Found a local reproducer without ECS, just with plain Docker: % sudo mkdir /sys/fs/cgroup/memory/parent % echo 1073741824 | sudo tee /sys/fs/cgroup/memory/parent/memory.limit_in_bytes % docker run --cgroup-parent=/parent --rm -it shipilev/openjdk:latest grep -rH . /sys/fs/cgroup/ | grep -E \(memory.limit_in_bytes\|hierarch\) /sys/fs/cgroup/memory/memory.use_hierarchy:1 /sys/fs/cgroup/memory/memory.stat:hierarchical_memory_limit 1073741824 /sys/fs/cgroup/memory/memory.limit_in_bytes:9223372036854771712 % docker run --cgroup-parent=/parent shipilev/openjdk:latest java -Xlog:os+container=trace -XX:InitialRAMPercentage=25 -XX:MaxRAMPercentage=25 -Xlog:gc+init -version [0.001s][trace][os,container] OSContainer::init: Initializing Container Support [0.001s][debug][os,container] Detected optional pids controller entry in /proc/cgroups [0.001s][debug][os,container] Detected cgroups hybrid or legacy hierarchy, using cgroups v1 controllers [0.001s][debug][os,container] OSContainer::init: is_containerized() = true because all controllers are mounted read-only (container case) ... [0.001s][trace][os,container] Path to /memory.limit_in_bytes is /sys/fs/cgroup/memory/memory.limit_in_bytes [0.001s][trace][os,container] Memory Limit is: 9223372036854771712 [0.001s][debug][os,container] container memory limit ignored: 9223372036854771712, upper bound is 264567476224 ... [0.166s][trace][os,container] Path to /memory.limit_in_bytes is /sys/fs/cgroup/memory/memory.limit_in_bytes [0.166s][trace][os,container] Memory Limit is: 9223372036854771712 [0.166s][debug][os,container] container memory limit ignored: 9223372036854771712, upper bound is 264567476224 [0.166s][info ][gc,init ] Memory: 246G ... [0.166s][info ][gc,init ] Heap Initial Capacity: 63104M [0.166s][info ][gc,init ] Heap Max Capacity: 63104M ... openjdk version "26-testing" 2026-03-17 OpenJDK Runtime Environment (build 26-testing-builds.shipilev.net-openjdk-jdk-b5938-20251024-1037) OpenJDK 64-Bit Server VM (build 26-testing-builds.shipilev.net-openjdk-jdk-b5938-20251024-1037, mixed mode, sharing)
24-10-2025

> I am thinking we should reinstate `hierarchical_memory_limit` check?
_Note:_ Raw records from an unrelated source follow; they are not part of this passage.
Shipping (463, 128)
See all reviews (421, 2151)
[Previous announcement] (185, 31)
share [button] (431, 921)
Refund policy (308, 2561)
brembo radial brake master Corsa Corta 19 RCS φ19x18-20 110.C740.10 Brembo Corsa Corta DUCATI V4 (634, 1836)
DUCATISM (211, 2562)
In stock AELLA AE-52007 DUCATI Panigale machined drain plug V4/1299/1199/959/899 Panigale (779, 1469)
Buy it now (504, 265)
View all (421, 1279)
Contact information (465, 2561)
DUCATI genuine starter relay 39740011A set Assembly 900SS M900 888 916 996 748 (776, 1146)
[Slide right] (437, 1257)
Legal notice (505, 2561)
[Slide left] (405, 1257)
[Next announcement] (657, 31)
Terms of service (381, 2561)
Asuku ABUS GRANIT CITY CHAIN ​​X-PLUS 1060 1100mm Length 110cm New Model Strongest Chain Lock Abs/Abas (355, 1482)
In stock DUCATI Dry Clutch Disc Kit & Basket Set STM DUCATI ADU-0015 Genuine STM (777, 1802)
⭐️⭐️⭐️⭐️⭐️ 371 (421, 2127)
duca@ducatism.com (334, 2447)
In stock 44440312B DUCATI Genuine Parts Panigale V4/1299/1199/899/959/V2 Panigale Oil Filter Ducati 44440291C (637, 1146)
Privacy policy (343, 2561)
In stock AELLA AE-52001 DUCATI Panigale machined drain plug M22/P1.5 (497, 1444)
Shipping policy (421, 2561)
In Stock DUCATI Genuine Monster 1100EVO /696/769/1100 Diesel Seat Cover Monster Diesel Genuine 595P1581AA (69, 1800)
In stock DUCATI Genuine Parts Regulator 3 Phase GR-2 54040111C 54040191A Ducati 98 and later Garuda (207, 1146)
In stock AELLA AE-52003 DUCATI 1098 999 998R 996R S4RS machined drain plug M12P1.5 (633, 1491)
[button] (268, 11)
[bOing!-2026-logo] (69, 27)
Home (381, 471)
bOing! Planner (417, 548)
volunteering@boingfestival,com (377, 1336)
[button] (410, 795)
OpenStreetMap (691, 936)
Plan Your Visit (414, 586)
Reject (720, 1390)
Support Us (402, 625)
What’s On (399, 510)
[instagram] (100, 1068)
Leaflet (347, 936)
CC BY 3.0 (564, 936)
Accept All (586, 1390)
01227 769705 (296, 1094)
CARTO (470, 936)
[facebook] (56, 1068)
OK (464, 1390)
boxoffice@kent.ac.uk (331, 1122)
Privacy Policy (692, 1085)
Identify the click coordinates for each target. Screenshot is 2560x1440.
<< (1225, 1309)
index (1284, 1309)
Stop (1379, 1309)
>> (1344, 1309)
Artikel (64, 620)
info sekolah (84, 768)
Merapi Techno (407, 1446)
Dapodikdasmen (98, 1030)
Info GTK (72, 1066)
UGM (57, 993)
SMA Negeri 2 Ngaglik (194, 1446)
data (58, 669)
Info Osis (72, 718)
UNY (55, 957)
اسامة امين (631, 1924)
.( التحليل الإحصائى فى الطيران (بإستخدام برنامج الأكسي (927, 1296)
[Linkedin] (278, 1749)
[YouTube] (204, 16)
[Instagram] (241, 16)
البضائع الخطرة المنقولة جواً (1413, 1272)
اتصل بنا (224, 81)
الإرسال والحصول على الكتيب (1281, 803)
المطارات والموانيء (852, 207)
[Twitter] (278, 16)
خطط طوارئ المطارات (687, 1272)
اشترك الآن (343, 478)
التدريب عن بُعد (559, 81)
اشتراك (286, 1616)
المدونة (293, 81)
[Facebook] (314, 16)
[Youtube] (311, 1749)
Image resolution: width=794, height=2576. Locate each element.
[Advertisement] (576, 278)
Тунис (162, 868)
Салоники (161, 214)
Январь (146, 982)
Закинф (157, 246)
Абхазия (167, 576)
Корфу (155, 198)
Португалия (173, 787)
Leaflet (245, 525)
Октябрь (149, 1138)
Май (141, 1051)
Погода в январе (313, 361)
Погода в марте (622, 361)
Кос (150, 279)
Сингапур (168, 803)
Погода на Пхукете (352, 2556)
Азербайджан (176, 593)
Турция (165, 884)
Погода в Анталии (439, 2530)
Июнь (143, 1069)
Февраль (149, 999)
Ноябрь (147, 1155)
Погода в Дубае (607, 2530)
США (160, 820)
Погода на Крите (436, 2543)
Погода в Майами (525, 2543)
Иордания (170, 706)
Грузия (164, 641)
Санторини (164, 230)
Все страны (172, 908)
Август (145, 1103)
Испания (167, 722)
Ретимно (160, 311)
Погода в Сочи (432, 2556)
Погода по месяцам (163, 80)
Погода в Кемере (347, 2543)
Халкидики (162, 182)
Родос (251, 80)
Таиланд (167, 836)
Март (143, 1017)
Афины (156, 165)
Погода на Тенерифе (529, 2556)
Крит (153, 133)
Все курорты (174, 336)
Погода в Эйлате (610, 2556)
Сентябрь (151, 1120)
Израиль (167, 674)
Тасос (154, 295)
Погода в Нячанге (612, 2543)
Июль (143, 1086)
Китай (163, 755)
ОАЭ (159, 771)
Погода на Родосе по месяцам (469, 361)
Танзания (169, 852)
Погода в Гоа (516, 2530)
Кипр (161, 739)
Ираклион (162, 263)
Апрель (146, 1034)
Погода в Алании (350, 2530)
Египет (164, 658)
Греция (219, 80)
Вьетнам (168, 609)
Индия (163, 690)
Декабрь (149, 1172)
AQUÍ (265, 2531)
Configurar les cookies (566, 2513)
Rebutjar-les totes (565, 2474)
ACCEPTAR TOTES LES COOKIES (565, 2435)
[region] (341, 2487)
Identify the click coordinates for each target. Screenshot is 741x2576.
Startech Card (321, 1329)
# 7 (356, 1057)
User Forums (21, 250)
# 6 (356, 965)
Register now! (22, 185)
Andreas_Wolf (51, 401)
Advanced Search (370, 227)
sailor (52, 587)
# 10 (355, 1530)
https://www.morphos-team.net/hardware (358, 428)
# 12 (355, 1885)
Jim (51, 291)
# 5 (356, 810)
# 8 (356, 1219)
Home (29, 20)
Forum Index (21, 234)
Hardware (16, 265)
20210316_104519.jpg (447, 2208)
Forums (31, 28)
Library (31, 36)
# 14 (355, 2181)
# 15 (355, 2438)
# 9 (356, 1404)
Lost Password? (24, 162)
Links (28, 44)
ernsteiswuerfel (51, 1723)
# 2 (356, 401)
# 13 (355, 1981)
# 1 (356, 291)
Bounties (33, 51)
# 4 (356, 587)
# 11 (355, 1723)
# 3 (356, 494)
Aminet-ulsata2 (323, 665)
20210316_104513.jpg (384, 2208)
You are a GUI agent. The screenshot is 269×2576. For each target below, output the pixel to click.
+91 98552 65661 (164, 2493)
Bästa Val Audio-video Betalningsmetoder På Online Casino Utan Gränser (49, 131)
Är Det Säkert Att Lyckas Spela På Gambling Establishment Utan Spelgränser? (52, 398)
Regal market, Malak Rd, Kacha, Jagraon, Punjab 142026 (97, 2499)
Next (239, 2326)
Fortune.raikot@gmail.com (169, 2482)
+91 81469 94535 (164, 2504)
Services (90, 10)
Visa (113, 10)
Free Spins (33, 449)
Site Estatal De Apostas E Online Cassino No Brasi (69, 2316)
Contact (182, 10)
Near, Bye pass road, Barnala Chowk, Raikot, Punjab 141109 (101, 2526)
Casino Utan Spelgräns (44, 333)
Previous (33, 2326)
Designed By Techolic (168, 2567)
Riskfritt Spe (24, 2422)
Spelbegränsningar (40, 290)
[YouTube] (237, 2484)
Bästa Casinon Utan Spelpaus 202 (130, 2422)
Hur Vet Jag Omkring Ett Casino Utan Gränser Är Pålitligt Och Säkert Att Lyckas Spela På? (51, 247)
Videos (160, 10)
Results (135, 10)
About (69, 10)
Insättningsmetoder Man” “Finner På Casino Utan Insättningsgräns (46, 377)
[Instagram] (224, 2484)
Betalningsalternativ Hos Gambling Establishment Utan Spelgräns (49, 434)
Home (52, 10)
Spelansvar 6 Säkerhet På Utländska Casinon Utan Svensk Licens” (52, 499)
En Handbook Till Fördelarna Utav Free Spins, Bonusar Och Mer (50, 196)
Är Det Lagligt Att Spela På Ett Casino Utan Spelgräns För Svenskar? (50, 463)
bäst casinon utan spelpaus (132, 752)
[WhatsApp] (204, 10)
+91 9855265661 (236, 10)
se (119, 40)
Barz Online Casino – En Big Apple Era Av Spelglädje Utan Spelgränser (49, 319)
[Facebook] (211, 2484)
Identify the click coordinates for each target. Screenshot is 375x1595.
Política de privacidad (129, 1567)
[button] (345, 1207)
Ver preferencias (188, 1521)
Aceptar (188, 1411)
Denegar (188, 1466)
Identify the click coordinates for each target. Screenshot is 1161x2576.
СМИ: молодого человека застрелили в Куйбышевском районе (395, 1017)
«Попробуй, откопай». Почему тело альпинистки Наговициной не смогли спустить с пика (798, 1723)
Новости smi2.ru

It would make the container subsystem code even more complicated than it already is. So ECS with cgroup v1 relies on a systemd-related fix which was ineffective on cgroup v2: JDK-8217338. Interesting. Is the a reason why ECS sets up the cgroup subsystem the way it does - using the hierarchical limit rather than the real one? Are there ECS systems with cgroup v2? If so how does the setup look like there for the same system? We know setting the hard memory limit fixes the issue.
24-10-2025

[~sgehwolf], any thoughts? I am thinking we should reinstate `hierarchical_memory_limit` check?